Cerpen : Lima Harapan Tersembunyi

            Pagi yang cerah, terik matahari tak terlalu menyengat. Angin lembut yang berhembus, terasa sejuk sekali, diiringi oleh tarian rumput dan dedaunan. Kicauan burung yang amat merdu, kudengarkan perlahan. Kupercepat kegiatanku, karena waktu telah menunjukkan pukul 06.20. Aku tak ingin terlambat ke sekolah untuk kesekian kalinya.
            “Rita, lebih baik kamu sekarang berangkat sekolah saja, biar ibu yang melanjutkan menggoreng krupuknya. Nanti terlambat lho!”ucap ibu seraya menghampiriku. Aku menoleh. “Tak apa, bu. Lagipula krupuknya masih sisa sedikit, lebih baik diselesaikan saja.”jawabku. Kulihat krupuk-krupuk itu, yang semuanya berharap ingin segera digoreng. Inilah kegiatan rutinku setiap pagi. Setelah sholat Subuh, aku menggoreng krupuk udang untuk dijual ke pasar dan warung kecil. Penghasilan keluarga kami satu-satunya adalah dari penjualan krupuk.
            Kembali ke permasalahan pagi ini. Setelah selesai menggoreng, aku berpamitan kepada ibu. Aku menggandeng Fiara, adikku yang masih kelas 4 SD. Kami berjalan kaki menuju sekolah. Langkah kaki kami agak cepat, karena takut terlambat. Sekolah Fiara lebih dekat dibandingkan sekolahku, setelah aku mengantarnya, aku berlarian tak kenal lelah menuju sekolah.

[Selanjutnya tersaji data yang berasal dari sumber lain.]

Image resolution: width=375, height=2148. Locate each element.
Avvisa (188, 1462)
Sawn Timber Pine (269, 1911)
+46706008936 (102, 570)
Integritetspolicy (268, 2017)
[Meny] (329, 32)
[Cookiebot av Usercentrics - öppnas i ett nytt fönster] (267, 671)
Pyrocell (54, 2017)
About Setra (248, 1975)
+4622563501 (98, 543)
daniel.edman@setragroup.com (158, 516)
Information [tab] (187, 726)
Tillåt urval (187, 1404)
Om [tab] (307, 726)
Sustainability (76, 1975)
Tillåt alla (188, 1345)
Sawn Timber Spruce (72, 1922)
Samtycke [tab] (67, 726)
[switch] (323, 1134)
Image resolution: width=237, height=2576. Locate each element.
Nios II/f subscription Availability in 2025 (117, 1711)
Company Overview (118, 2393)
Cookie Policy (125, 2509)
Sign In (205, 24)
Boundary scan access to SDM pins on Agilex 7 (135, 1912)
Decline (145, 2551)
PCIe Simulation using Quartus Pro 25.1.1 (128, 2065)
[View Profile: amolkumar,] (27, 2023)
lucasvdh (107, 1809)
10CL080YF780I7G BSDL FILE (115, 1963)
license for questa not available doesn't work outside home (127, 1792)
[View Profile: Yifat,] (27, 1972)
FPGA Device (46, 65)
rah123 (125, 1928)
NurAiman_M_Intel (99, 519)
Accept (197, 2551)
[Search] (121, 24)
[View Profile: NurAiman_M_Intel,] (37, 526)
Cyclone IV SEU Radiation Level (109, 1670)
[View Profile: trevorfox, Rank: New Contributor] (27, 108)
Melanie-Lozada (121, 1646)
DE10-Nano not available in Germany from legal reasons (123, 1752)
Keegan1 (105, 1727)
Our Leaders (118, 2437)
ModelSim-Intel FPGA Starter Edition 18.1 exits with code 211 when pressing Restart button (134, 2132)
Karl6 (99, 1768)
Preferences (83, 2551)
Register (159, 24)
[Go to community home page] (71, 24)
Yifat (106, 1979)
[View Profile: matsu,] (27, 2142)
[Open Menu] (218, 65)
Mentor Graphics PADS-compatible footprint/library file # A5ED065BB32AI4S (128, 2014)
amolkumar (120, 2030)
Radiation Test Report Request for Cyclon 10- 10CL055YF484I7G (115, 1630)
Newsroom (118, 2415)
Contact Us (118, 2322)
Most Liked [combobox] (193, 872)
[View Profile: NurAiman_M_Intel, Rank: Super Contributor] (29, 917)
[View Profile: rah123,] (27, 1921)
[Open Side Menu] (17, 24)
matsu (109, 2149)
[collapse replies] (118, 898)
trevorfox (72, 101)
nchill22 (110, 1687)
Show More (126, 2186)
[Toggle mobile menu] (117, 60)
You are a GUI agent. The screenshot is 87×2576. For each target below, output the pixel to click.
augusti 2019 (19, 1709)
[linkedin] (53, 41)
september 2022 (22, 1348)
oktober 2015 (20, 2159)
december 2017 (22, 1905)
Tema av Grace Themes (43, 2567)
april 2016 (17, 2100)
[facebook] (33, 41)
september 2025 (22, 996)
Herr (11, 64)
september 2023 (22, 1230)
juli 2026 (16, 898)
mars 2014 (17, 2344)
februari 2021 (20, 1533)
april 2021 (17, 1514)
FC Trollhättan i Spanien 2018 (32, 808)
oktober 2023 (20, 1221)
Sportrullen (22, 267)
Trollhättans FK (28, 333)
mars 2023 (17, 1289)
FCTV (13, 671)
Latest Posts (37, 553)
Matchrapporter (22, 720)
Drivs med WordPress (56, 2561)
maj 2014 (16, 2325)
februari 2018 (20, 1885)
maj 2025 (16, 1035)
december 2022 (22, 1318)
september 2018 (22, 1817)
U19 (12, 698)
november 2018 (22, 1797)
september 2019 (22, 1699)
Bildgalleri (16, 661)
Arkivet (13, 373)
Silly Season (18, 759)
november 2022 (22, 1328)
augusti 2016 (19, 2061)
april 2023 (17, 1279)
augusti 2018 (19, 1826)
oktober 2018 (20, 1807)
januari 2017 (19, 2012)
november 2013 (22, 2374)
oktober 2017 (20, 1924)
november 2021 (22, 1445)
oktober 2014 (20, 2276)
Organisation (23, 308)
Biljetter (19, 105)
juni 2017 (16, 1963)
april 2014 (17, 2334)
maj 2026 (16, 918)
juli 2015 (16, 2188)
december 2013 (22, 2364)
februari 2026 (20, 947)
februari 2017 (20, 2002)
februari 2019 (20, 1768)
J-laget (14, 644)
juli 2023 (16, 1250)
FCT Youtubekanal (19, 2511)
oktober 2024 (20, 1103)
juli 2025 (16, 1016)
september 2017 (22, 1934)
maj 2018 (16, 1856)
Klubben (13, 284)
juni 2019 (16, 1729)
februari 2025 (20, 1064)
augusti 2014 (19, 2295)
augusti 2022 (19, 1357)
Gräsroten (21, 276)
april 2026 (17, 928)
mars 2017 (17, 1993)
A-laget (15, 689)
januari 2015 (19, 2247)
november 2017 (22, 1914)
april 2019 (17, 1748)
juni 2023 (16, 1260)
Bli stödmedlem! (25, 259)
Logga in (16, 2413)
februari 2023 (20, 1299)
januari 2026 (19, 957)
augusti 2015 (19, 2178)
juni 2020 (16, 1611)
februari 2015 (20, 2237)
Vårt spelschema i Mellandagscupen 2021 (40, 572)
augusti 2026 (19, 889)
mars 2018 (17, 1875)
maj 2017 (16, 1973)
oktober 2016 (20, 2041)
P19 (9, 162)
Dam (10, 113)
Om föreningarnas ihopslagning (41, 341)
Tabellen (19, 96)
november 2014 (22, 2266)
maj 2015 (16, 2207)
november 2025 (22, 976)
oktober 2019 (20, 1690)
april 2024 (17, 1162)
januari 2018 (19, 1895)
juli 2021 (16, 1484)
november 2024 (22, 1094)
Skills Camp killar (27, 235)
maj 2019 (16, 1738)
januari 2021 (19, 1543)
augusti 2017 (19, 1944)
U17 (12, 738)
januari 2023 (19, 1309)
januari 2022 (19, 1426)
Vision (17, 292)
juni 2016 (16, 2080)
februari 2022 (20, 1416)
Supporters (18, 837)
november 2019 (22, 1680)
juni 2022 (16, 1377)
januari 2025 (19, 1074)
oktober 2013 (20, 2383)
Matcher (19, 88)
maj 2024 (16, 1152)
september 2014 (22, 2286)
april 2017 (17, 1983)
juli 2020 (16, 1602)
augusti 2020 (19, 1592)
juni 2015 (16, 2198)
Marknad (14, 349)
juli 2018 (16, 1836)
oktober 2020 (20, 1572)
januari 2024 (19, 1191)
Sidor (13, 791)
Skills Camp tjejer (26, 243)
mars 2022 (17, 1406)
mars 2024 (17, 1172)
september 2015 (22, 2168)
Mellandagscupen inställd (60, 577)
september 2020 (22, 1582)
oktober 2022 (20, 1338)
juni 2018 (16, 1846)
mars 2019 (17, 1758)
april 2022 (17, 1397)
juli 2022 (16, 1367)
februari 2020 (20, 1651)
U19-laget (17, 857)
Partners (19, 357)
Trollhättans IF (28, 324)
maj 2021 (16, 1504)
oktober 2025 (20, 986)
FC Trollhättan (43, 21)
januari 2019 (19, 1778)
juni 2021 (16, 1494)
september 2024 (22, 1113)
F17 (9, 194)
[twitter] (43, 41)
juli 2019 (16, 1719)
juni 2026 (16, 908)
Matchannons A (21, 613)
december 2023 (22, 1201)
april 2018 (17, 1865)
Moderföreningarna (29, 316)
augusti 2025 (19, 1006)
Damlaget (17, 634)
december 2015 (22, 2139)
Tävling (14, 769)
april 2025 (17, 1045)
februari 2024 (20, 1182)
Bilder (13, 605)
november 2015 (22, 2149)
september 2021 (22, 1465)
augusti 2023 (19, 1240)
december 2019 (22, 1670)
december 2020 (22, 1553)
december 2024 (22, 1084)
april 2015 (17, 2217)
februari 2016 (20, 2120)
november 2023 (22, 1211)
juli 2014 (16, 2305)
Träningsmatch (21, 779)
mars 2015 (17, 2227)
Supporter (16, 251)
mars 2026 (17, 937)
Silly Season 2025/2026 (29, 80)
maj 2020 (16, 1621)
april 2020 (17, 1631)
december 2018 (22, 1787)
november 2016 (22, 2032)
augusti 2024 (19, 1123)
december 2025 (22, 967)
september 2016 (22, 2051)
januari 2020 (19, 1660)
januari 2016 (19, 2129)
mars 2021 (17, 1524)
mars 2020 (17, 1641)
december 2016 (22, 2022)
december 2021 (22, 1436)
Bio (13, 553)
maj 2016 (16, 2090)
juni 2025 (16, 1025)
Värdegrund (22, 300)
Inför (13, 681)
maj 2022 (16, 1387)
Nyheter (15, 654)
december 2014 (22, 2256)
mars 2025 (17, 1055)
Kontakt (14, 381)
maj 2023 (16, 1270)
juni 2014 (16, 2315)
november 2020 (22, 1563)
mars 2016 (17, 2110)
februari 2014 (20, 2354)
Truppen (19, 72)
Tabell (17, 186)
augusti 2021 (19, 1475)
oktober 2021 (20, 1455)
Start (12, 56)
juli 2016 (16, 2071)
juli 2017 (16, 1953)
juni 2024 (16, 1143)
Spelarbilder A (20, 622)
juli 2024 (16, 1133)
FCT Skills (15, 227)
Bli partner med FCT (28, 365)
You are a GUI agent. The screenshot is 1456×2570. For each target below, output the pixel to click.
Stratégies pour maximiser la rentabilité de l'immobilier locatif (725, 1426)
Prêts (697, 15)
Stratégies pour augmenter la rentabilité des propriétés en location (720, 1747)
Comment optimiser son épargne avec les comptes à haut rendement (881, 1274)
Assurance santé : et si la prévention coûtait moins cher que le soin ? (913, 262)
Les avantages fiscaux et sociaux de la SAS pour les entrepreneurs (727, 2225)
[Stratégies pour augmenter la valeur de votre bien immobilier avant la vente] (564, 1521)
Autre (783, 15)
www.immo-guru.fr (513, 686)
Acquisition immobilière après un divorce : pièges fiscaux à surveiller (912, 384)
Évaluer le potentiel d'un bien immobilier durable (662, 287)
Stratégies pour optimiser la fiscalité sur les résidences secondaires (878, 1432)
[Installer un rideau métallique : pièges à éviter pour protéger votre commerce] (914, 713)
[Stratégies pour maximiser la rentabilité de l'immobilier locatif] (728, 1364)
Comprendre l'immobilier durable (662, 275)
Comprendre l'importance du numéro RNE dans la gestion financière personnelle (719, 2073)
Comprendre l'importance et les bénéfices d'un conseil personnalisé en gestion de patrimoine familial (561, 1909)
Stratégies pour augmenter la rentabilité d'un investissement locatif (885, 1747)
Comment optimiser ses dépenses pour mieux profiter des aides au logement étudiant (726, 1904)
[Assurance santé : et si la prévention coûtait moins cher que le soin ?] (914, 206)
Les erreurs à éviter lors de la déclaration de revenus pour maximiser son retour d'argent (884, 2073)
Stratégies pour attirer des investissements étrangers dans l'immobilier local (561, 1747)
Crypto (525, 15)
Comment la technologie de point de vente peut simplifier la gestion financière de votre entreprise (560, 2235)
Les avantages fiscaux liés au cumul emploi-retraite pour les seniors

            Benar saja, dengan nafas terengah-engah, kulihat pintu gerbang sekolah telah ditutup. Apa boleh buat, aku meminta Pak Satpam untuk membukakan pagarnya. “Pak, tolong ijinkan saya masuk. Saya berjanji, tidak akan terlambat ke sekolah lagi. Tapi saya mohon pak, kali ini saja, bukakan pintu gerbangnya.”ucapku memelas kepada Pak Koko, Satpam di sekolahku. “Kamu lagi, kamu lagi! Sudah berapa kali kamu terlambat ke sekolah! Setiap terlambat, kamu selalu memelas seperti ini. Ikut bapak ke ruang kepala sekolah! Agar kamu dihukum karena perbuatanmu.”gertak Pak Koko. Aku menunduk. Ingin rasanya aku menangis saat itu juga. Langkah kakiku terasa berat menuju ruang kepsek.
            “Assalamualaikum..”ucap kami berdua saat memasuki ruangan. “Waalaikumsalam.. Pak Koko, ada apa ini?”balas Pak Yadi, kepala sekolahku. Pak Koko menjelaskan, “Dia Pak, Rita, lagi-lagi datang terlambat ke sekolah. Ini sudah kesekian kalinya. Buku pelanggaran siswa penuh dengan namanya.”. Beliau memberikan buku pelanggaran itu kepada Pak Yadi. Halaman demi halaman dilihatnya satu persatu. Benar, nama yang mendominasi adalah ‘Flarita Dian Asista’, yaitu namaku. Aku menatap Pak Yadi dengan penuh rasa malu.
            “Baiklah Pak Koko. Terima kasih.”ucap Pak Yadi. Pak Koko keluar dari ruangan itu dan meninggalkanku. Kini, hanya aku dan Pak Yadi yang berada di situ. Pak Yadi mempersilahkan aku untuk duduk. “Flarita, tolong jelaskan ke Pak Yadi, mengapa kamu sering terlambat seperti ini. Ini bukan yang pertama kalinya kamu terlambat.”kata Pak Yadi. “Setiap pagi sebelum berangkat sekolah, saya membantu ibu saya menggoreng krupuk udang, Pak.”jawabku. Seketika suaraku pelan sekali, jauh berbeda dengan suaraku yang biasanya. Padahal, di kelas aku jago berteriak. Pak Yadi melanjutkan, “Lho, memangnya tidak ada pembantu yang membantu ibumu bekerja? Lalu, ayah kamu?”. Aku menunduk. Setiap ditanya soal ayah, aku selalu tak kuat menahan tangis. “Kami tak bisa menggaji pembantu, Pak. Ayah sudah meninggal sejak saya masih kelas satu SD. Saya hanya tinggal bertiga dengan ibu dan Fiara, adik saya yang berumur sepuluh tahun.”jawabku.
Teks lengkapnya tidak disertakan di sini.